[Saved data entries]
↓
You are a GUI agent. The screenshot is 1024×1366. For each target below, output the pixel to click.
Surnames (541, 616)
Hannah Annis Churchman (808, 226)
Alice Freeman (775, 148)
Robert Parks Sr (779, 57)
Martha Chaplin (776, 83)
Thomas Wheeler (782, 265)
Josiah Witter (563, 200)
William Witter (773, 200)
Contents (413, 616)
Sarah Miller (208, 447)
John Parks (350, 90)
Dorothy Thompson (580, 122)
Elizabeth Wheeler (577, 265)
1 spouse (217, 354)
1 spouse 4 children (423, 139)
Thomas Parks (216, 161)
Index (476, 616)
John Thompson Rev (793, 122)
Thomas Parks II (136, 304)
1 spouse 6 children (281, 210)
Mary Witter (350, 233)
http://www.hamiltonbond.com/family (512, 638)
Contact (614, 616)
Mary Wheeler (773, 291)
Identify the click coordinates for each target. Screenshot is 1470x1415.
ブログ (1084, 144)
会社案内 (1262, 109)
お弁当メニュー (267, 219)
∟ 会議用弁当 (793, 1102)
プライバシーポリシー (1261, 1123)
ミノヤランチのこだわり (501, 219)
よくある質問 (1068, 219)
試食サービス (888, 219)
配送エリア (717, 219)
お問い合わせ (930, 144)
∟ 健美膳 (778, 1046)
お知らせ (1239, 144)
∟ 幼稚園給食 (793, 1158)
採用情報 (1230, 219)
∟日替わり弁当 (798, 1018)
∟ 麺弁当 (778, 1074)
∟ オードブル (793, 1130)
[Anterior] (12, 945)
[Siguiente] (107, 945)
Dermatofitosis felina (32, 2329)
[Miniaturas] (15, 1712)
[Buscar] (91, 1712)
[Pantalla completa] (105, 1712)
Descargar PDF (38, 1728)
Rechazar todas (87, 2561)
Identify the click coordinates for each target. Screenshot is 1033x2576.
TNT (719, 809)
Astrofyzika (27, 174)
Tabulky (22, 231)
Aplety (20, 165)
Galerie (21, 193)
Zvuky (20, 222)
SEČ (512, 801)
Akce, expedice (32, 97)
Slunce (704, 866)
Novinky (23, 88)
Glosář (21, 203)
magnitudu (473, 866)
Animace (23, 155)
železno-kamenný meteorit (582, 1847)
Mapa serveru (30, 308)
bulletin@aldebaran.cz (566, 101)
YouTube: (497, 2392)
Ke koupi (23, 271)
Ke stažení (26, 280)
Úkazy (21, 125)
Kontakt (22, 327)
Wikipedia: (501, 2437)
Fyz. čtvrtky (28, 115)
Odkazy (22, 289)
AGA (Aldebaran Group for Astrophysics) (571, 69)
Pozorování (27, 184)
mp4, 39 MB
↑
### Directions for this task
Copy out every line of the data above, exactly as given.

### Solution
You are a GUI agent. The screenshot is 1024×1366. For each target below, output the pixel to click.
Surnames (541, 616)
Hannah Annis Churchman (808, 226)
Alice Freeman (775, 148)
Robert Parks Sr (779, 57)
Martha Chaplin (776, 83)
Thomas Wheeler (782, 265)
Josiah Witter (563, 200)
William Witter (773, 200)
Contents (413, 616)
Sarah Miller (208, 447)
John Parks (350, 90)
Dorothy Thompson (580, 122)
Elizabeth Wheeler (577, 265)
1 spouse (217, 354)
1 spouse 4 children (423, 139)
Thomas Parks (216, 161)
Index (476, 616)
John Thompson Rev (793, 122)
Thomas Parks II (136, 304)
1 spouse 6 children (281, 210)
Mary Witter (350, 233)
http://www.hamiltonbond.com/family (512, 638)
Contact (614, 616)
Mary Wheeler (773, 291)
Identify the click coordinates for each target. Screenshot is 1470x1415.
ブログ (1084, 144)
会社案内 (1262, 109)
お弁当メニュー (267, 219)
∟ 会議用弁当 (793, 1102)
プライバシーポリシー (1261, 1123)
ミノヤランチのこだわり (501, 219)
よくある質問 (1068, 219)
試食サービス (888, 219)
配送エリア (717, 219)
お問い合わせ (930, 144)
∟ 健美膳 (778, 1046)
お知らせ (1239, 144)
∟ 幼稚園給食 (793, 1158)
採用情報 (1230, 219)
∟日替わり弁当 (798, 1018)
∟ 麺弁当 (778, 1074)
∟ オードブル (793, 1130)
[Anterior] (12, 945)
[Siguiente] (107, 945)
Dermatofitosis felina (32, 2329)
[Miniaturas] (15, 1712)
[Buscar] (91, 1712)
[Pantalla completa] (105, 1712)
Descargar PDF (38, 1728)
Rechazar todas (87, 2561)
Identify the click coordinates for each target. Screenshot is 1033x2576.
TNT (719, 809)
Astrofyzika (27, 174)
Tabulky (22, 231)
Aplety (20, 165)
Galerie (21, 193)
Zvuky (20, 222)
SEČ (512, 801)
Akce, expedice (32, 97)
Slunce (704, 866)
Novinky (23, 88)
Glosář (21, 203)
magnitudu (473, 866)
Animace (23, 155)
železno-kamenný meteorit (582, 1847)
Mapa serveru (30, 308)
bulletin@aldebaran.cz (566, 101)
YouTube: (497, 2392)
Ke koupi (23, 271)
Ke stažení (26, 280)
Úkazy (21, 125)
Kontakt (22, 327)
Wikipedia: (501, 2437)
Fyz. čtvrtky (28, 115)
Odkazy (22, 289)
AGA (Aldebaran Group for Astrophysics) (571, 69)
Pozorování (27, 184)
mp4, 39 MB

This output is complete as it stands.